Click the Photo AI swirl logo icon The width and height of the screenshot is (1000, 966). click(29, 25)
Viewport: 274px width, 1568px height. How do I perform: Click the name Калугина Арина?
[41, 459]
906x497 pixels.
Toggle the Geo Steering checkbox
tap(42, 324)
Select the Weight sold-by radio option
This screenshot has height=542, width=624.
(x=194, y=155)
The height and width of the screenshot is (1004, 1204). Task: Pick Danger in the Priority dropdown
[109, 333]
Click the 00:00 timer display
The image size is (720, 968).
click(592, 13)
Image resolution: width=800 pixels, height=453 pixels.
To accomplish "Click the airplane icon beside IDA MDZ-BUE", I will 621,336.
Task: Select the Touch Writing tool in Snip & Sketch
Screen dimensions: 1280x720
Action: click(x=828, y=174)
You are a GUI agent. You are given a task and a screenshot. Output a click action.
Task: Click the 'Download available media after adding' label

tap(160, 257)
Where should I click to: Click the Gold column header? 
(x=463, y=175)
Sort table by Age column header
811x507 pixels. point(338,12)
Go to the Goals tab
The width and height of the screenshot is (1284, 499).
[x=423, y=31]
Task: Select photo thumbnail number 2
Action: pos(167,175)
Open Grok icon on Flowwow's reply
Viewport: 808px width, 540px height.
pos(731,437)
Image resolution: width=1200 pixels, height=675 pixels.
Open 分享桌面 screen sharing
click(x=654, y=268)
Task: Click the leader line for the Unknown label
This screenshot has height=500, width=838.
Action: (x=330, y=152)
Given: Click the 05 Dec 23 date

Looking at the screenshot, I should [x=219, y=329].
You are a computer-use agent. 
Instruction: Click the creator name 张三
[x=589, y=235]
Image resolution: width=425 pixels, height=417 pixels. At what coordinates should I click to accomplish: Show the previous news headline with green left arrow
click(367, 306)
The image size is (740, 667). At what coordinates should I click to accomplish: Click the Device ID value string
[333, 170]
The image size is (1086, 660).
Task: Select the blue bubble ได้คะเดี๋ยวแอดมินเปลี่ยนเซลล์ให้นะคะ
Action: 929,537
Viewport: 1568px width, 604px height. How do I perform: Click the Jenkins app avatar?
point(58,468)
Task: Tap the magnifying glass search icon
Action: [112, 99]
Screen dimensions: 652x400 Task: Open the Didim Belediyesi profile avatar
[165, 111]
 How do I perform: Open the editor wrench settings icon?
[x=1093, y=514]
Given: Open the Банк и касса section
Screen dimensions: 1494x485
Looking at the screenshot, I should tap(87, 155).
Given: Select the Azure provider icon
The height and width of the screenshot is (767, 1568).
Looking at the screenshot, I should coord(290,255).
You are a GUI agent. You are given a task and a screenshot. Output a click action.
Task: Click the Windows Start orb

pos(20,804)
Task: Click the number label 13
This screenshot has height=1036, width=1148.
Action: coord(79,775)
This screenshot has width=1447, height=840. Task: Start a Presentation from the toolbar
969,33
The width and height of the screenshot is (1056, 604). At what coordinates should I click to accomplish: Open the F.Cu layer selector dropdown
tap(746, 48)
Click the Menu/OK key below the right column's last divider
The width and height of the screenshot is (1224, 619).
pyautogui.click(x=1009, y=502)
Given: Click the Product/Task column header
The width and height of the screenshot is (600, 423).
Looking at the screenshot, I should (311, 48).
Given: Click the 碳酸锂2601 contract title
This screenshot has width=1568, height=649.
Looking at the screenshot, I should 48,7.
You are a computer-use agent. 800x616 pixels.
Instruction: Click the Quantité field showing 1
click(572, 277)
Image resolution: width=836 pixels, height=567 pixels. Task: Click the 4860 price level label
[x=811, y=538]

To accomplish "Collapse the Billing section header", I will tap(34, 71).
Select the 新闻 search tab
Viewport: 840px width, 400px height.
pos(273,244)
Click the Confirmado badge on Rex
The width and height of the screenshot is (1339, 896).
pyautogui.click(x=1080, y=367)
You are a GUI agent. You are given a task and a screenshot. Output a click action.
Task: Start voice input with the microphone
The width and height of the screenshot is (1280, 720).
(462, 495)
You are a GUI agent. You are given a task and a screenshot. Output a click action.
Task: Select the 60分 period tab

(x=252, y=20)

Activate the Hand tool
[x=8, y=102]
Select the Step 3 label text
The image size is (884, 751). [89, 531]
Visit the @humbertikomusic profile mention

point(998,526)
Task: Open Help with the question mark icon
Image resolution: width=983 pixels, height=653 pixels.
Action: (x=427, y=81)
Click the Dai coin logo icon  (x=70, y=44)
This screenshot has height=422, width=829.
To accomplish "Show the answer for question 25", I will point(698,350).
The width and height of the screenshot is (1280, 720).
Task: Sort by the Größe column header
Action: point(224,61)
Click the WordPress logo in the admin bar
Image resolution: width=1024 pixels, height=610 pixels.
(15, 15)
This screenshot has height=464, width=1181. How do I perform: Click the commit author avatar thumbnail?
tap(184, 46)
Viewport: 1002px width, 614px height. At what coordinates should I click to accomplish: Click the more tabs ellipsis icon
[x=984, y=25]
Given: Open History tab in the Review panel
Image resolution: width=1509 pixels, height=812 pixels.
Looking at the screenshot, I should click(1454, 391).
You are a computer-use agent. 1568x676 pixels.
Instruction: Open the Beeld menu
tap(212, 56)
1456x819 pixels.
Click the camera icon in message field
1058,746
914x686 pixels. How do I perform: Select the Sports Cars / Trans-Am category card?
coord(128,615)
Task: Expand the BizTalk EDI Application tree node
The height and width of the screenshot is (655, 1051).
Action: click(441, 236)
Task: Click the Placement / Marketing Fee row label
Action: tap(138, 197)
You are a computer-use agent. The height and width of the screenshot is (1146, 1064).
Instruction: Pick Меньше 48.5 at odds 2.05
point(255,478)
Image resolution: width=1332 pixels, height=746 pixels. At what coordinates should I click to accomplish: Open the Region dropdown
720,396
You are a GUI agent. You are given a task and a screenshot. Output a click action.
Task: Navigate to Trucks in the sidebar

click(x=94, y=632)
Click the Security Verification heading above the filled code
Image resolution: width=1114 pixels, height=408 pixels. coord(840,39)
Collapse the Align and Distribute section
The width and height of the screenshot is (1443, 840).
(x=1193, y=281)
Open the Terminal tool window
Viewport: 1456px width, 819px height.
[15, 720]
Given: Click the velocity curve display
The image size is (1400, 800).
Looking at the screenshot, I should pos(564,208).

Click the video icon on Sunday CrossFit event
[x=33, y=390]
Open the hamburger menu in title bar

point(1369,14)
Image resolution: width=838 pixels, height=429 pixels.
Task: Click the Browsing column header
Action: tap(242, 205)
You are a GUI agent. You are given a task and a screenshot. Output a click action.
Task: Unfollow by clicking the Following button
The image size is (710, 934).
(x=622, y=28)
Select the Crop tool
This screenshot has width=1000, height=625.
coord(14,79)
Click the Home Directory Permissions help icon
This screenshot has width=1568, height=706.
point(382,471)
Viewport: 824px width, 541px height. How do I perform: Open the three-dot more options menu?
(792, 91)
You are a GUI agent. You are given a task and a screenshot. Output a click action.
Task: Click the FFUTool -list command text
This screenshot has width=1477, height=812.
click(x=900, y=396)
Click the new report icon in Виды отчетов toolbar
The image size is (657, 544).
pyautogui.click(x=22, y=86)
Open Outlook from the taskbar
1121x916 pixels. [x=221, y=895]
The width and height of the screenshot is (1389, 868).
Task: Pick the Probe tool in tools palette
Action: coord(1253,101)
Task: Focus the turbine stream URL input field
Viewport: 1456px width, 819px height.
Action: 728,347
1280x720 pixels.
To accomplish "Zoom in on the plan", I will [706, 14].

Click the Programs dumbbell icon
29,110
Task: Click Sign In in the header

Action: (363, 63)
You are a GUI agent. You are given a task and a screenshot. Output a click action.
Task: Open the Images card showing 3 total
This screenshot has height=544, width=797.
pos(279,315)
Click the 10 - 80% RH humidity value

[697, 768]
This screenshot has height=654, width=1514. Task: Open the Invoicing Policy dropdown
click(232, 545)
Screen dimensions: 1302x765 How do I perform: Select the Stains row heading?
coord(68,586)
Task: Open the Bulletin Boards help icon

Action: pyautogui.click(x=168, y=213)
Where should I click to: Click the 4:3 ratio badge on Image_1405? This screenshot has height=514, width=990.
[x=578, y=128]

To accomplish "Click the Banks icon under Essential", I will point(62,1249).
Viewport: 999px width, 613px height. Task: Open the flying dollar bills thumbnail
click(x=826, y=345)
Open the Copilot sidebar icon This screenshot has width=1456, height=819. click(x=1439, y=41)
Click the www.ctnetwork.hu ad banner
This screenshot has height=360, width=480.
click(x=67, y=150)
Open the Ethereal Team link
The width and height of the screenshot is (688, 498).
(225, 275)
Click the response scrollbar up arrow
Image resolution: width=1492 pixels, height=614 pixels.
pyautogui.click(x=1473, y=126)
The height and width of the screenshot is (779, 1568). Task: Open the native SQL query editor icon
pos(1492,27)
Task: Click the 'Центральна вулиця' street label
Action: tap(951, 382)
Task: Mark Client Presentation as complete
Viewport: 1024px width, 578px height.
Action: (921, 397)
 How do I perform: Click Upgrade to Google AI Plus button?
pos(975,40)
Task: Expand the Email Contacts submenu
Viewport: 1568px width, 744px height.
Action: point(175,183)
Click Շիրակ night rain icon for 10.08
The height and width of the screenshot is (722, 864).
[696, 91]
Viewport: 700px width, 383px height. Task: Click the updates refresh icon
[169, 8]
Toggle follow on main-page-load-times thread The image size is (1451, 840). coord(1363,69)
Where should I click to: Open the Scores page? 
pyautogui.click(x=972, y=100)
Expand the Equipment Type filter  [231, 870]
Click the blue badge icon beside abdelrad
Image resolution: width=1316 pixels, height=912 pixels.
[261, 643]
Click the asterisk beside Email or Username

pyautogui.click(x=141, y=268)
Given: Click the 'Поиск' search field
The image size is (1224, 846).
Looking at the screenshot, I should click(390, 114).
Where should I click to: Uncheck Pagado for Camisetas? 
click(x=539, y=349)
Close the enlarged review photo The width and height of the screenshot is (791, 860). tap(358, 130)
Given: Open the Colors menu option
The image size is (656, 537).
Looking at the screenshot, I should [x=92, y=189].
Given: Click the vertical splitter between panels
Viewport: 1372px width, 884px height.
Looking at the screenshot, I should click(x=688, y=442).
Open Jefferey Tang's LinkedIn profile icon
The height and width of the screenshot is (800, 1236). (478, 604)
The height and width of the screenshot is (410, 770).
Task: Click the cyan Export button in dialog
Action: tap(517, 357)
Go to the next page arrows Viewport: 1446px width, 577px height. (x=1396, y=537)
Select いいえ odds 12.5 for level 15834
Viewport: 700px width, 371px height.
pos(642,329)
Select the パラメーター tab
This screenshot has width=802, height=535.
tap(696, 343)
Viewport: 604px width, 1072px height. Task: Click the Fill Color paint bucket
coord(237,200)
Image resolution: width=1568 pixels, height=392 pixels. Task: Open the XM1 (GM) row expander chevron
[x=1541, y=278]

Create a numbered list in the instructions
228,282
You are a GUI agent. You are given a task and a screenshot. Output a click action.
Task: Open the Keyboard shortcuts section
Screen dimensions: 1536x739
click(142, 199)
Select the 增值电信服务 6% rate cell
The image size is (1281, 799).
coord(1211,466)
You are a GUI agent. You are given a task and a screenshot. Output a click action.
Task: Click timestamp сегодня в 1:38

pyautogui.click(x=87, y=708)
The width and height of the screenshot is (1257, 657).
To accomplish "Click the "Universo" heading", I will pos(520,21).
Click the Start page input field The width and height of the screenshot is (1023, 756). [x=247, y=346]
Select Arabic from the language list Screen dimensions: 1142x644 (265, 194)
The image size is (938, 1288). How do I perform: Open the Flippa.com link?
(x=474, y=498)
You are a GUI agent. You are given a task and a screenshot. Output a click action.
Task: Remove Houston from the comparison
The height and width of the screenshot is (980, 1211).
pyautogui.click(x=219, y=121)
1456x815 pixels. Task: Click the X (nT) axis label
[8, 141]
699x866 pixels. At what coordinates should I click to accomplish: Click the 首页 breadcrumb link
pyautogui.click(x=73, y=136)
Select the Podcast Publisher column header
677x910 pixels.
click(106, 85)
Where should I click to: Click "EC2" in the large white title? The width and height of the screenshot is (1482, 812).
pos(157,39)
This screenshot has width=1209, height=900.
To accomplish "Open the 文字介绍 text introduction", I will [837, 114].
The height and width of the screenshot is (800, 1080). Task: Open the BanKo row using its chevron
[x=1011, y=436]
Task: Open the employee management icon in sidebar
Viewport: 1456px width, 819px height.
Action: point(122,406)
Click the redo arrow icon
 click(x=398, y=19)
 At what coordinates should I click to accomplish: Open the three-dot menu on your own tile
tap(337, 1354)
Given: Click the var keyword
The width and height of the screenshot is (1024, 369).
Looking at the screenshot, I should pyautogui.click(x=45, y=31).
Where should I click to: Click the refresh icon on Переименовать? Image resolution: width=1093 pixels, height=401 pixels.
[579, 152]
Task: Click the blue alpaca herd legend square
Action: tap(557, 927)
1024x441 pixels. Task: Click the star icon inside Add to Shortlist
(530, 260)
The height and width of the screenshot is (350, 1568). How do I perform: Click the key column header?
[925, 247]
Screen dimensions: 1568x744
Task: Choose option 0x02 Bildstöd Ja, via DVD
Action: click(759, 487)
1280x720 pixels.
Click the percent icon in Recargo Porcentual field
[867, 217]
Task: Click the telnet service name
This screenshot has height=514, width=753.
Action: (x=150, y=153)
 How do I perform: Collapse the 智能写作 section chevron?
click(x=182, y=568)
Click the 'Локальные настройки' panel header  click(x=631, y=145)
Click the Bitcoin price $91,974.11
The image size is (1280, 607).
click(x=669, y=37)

**Your goal:**
Can you write out the records from the line containing "The image size is (938, 1288)." down through the line containing "pos(157,39)", substituting "Dallas" for "Houston" and leaving everything else untouched?

**The response:**
The image size is (938, 1288). How do I perform: Open the Flippa.com link?
(x=474, y=498)
You are a GUI agent. You are given a task and a screenshot. Output a click action.
Task: Remove Dallas from the comparison
The height and width of the screenshot is (980, 1211).
pyautogui.click(x=219, y=121)
1456x815 pixels. Task: Click the X (nT) axis label
[8, 141]
699x866 pixels. At what coordinates should I click to accomplish: Click the 首页 breadcrumb link
pyautogui.click(x=73, y=136)
Select the Podcast Publisher column header
677x910 pixels.
click(106, 85)
Where should I click to: Click "EC2" in the large white title? The width and height of the screenshot is (1482, 812).
pos(157,39)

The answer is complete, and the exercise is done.